Source excerpt —
Dragan Sutanovac, Serbian Minisiter of Defence, rejected any possibilty of Gaddafi receiving asylum in Serbia after Croatian media sources reported that the former Libyan leader "... might seek asylum in Serbia " as one of several countries willing to give him political and legal protection.
He added that Croatia also would not be good place for him, given that Croatia is part of the NATO Alliance.
"So, there is no way that someone from Libya would seek asylum in Croatia or Serbia," concluded the minister, denying information that the Croatian "Vecernji List" recieved from Fatima Mahmud, a member of the Interim National Council of Libya saying that Gaddafi "... could have applied for asylum in Serbia, Croatia, Chad, Algeria or Venezuela."
"It is well known that those countries, their official governments or powerful politicians, communicate with him and give him advice even today. It is known that he has very good relations with Serbia and former Croatian President Stjepan Mesić, who offered him help in the name of their great friendship," Mahmud was quoted as saying.
However, the member of NTCL lost sight of the fact that Serbia has signed an agreement of collaboration with the International Criminal Court under which Serbia would be obliged to extradite Gaddafi as someone who is accused of war crimes.
Minister Sutanovca denied any involvement of Serbian Army members in Libyan conflict after the recent arrest of five Serbs suspected of being Gaddafi's snipers charged with the killing of civilians.

Supplied data —
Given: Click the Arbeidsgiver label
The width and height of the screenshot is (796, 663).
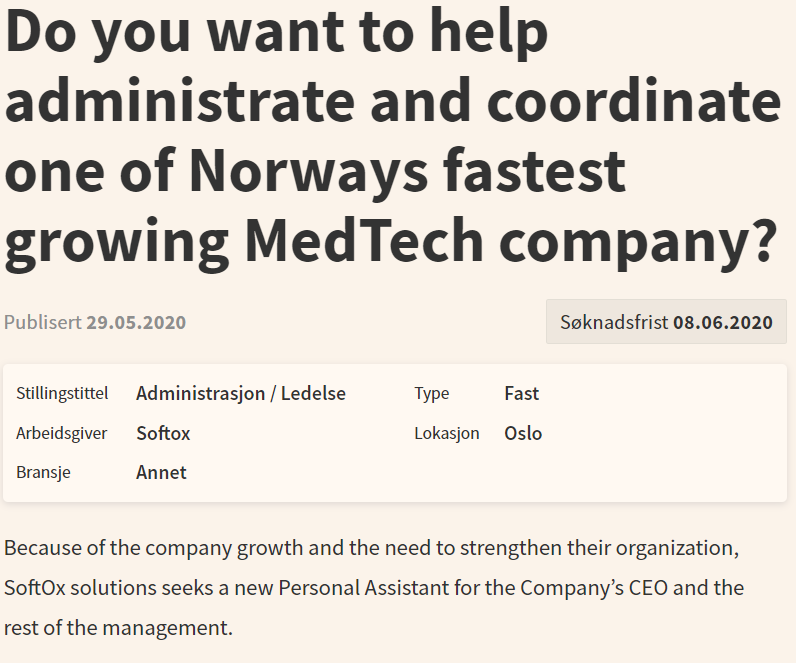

Do this —
Revise the stretch of the report on Gaddafi and asylum from "He added that" through "quoted as saying.", replacing "asylum" with "refuge". The lines have no part in this.

Finished answer —
He added that Croatia also would not be good place for him, given that Croatia is part of the NATO Alliance.
"So, there is no way that someone from Libya would seek refuge in Croatia or Serbia," concluded the minister, denying information that the Croatian "Vecernji List" recieved from Fatima Mahmud, a member of the Interim National Council of Libya saying that Gaddafi "... could have applied for refuge in Serbia, Croatia, Chad, Algeria or Venezuela."
"It is well known that those countries, their official governments or powerful politicians, communicate with him and give him advice even today. It is known that he has very good relations with Serbia and former Croatian President Stjepan Mesić, who offered him help in the name of their great friendship," Mahmud was quoted as saying.